The future of the IIoT with Siemens MindSphere

29 March 2019 | 3687 Shares

Some industry sectors seem to be a perfect fit for the Internet of Things (IoT) and the Industrial IoT (IIoT). From high-precision electronics, modern manufacturing to micrometer tolerances and biotechnology – the IIoT is great for areas of business that are infused with technology. It’s in these settings that you’d expect stakeholders to demand the type of monitoring and attenuation next-gen IIoT can bring.

Conversely, it’s sometimes hard to imagine the IoT and heavy industry fitting well together, especially when the machinery and plants in question pre-date the IIoT, or at least pre-date the very latest in IoT technologies, like distributed compute and time-sensitive networking protocols.

While legacy equipment often came with sensor arrays and control mechanisms, the protocols and communication methods they use are likely outdated, or at least incompatible with newer machines. Further, managers of complex installations in industry often struggle to create a detailed overview of their entire operations due to mismatches in technologies. Control surfaces can be machine or machine-type specific, so maintaining an efficient operation necessitates constant supervision; in effect, babysitting the production process. Therefore, providing an overarching IIoT control surface can be problematic.

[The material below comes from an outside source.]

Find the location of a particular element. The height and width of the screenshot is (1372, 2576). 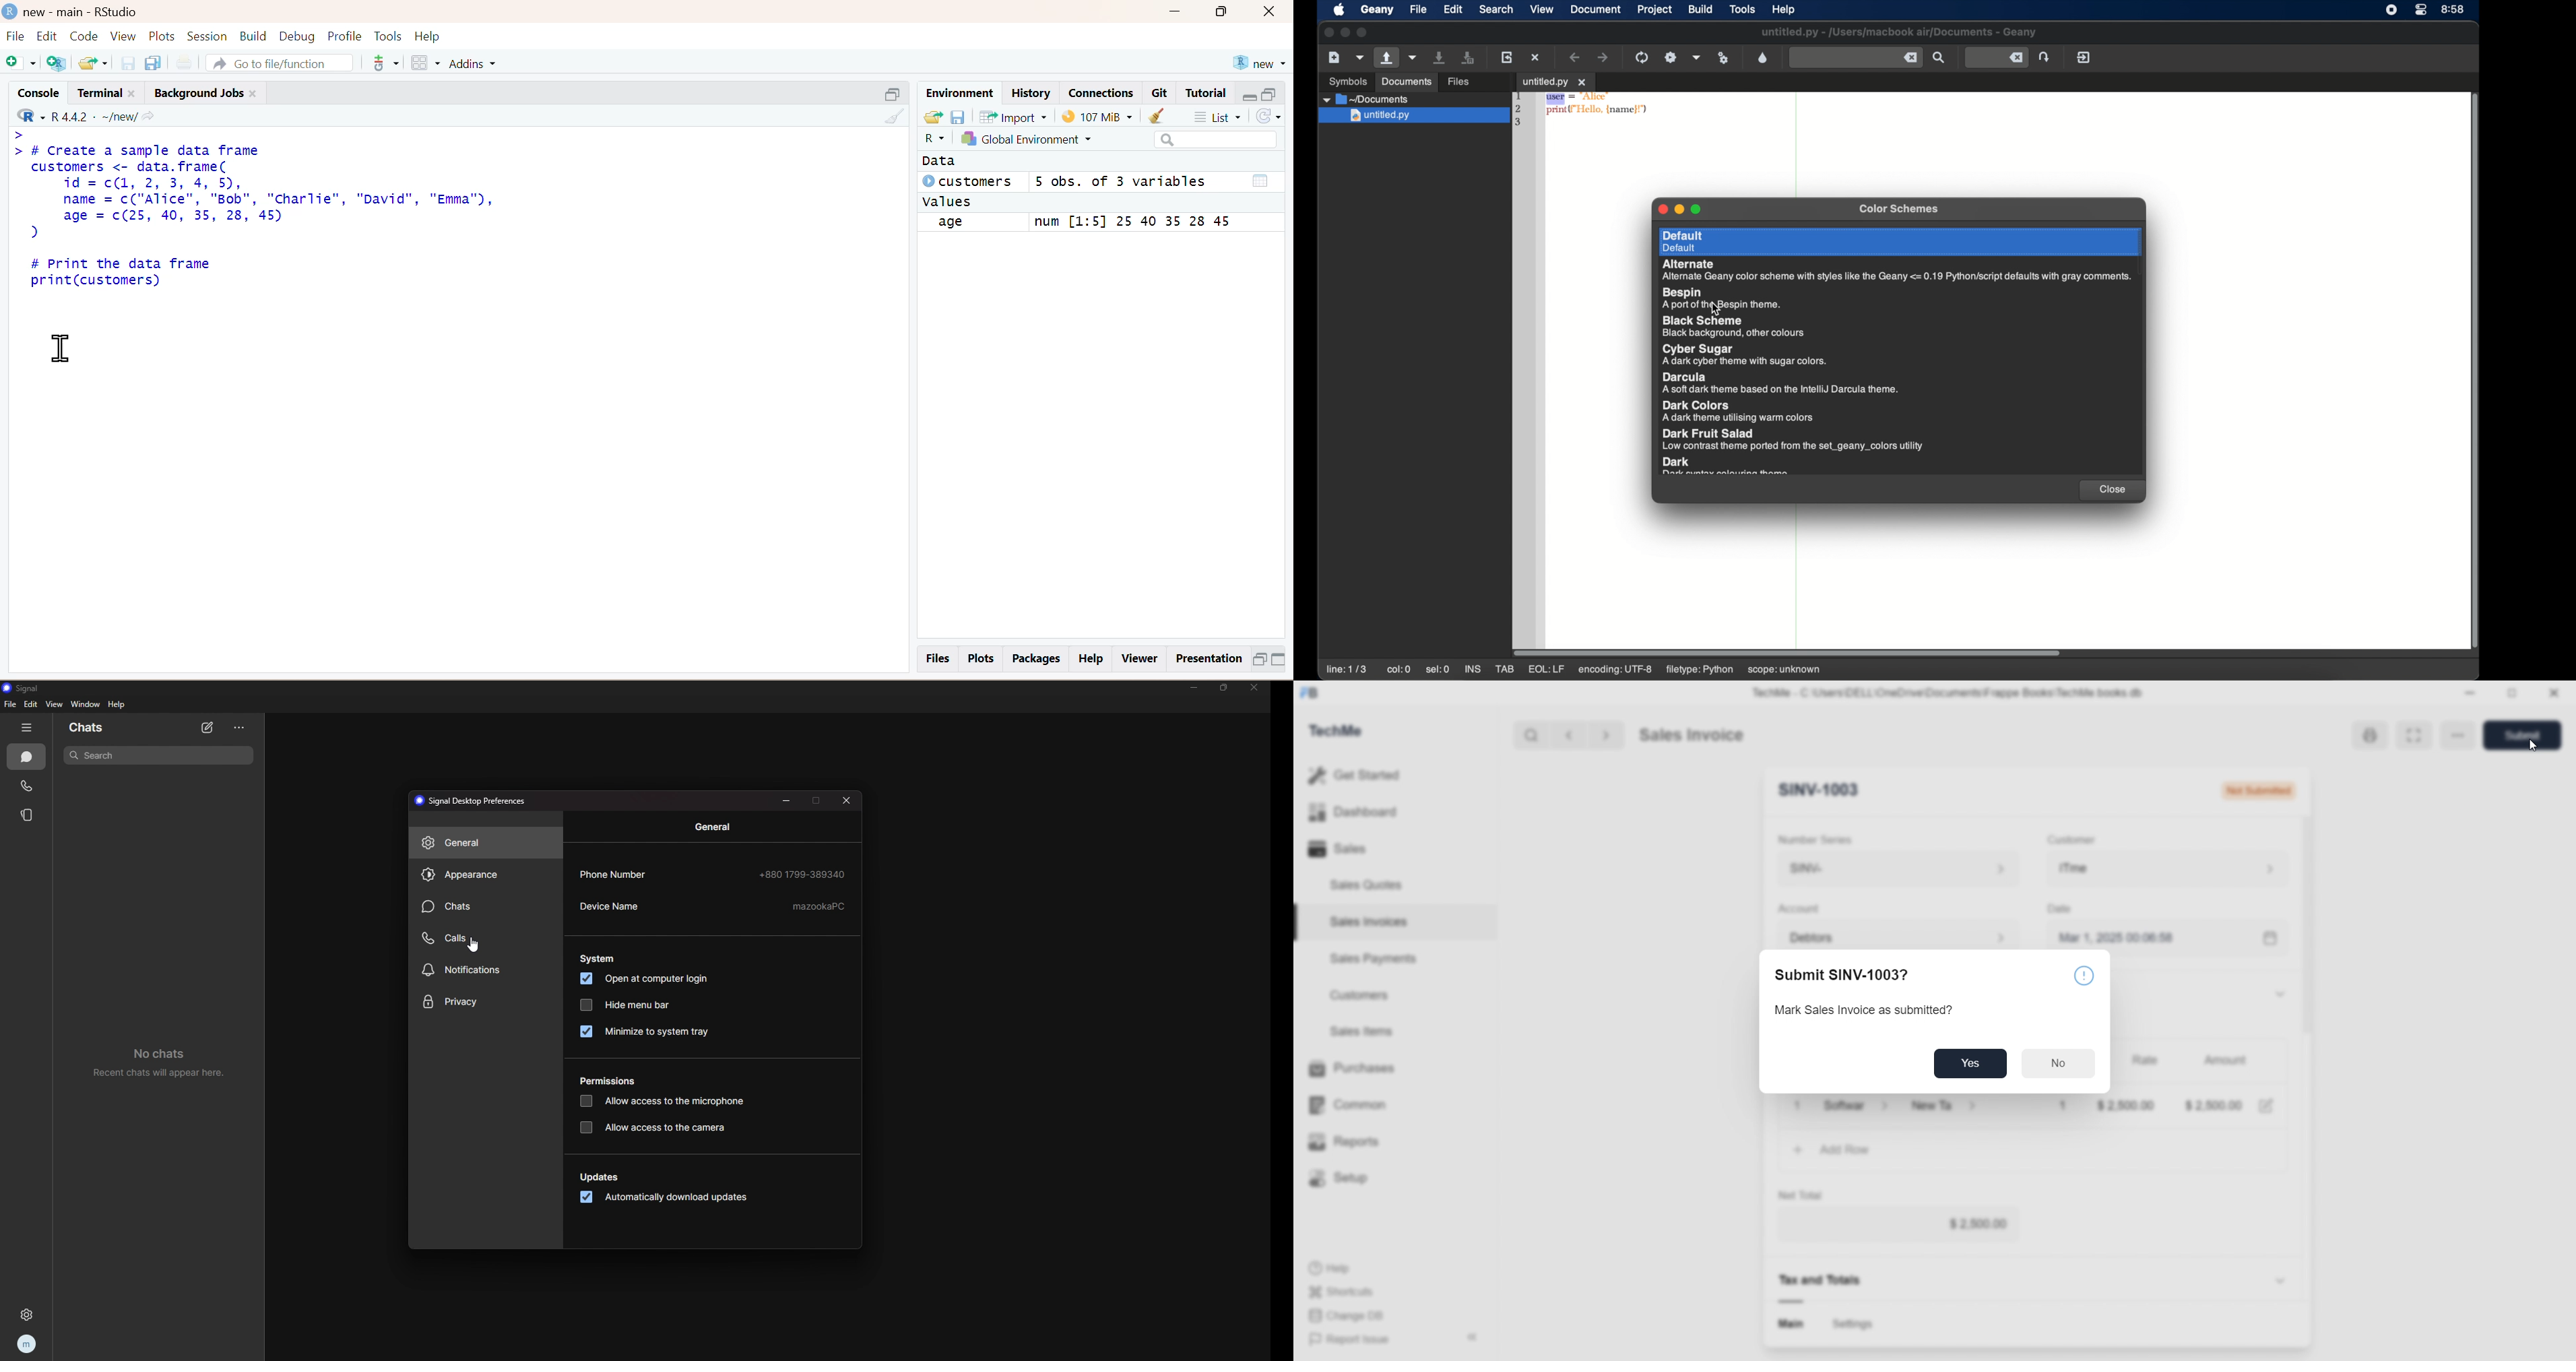

List is located at coordinates (1221, 117).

However, now in traditional industries, IIoT platforms are emerging that do the same on the factory floor as exist on the trading floor: seamlessly connecting legacy and new machinery, uniting outputs from the multitude of sensors and attenuators, and normalizing their communication protocols. In IT terminology, that’s known as platform agnosticism, and the concept is spreading from IT to OT (operational technology). Oversight, real-time control and identification of problem areas are three advantages that these new IT/OT platforms bring, plus there’s another possibility, that of extensibility.

As new devices, plants, machinery, and systems come on board they can be assimilated into the platform, with their effects on existing installations carefully monitored. The IT/OT platform creates a future-proof framework that changes the picture –businesses can see where they can lower costs, tweak methods to boost production, and ensure smoother interactions between the different parts of their organizations: supply chain to production, production to logistics and so on.

With the help of the technology platform, plant managers can plan the best times to take machines offline for maintenance and see early on the tell-tale signs of a malfunction or emerging problem. Machine life can be extended, therefore, and production outputs maximized. Downtimes are expensive, so keeping them to a minimum or carefully timetabling them for least impact creates massive savings.

In Indonesia, MindSphere is supporting a firm that is running multiple legacy diesel generators in geographically distant facilities, to predict when the next failure or drop in performance of each unit might occur. Armed with the process variables from each machine (data on Modbus RTU converted to TCP/IP on the fly), they arrange the maintenance schedule to minimize the effect of a machine going offline.

A semiconductor manufacturer shows how the extensibility of this new generation of OT/IT platforms also extends out into the cloud – very much the wherewithal of the information technology revolution. Its pumps are monitored and controlled by MindSphere to ensure that there’s no drop in water quality flowing into the facility and that flow rates are maintained. Data from the pumps are passed to the cloud, where machine-learning algorithms predict potential downtimes. As accuracy develops via the cognitive routines, overall water quality is improved, making quality assurance standards much higher, meaning the company hits the KPIs for its very high-end customer requirements.

MindSphere enabling these companies to boost productivity brings IIoT technology to facilities in multiple verticals, from utilities, manufacturing, and automotive, to mining and electronics. The extensible MindSphere solution means legacy, existing, and new facilities can operate as a whole unit, with detailed oversight and control.

In terms of practical IIoT deployment, a paper titled “Leveraging industrial software stack advancement for digital transformation” published by McKinsey, states that of the organizations it interviewed, “industrial equipment and machinery players rank remote monitoring, remote and predictive maintenance, and OEE optimization as the most important IIoT use cases.” To empower organizations to achieve these three main aims, Siemens is best-placed to provide what’s necessary.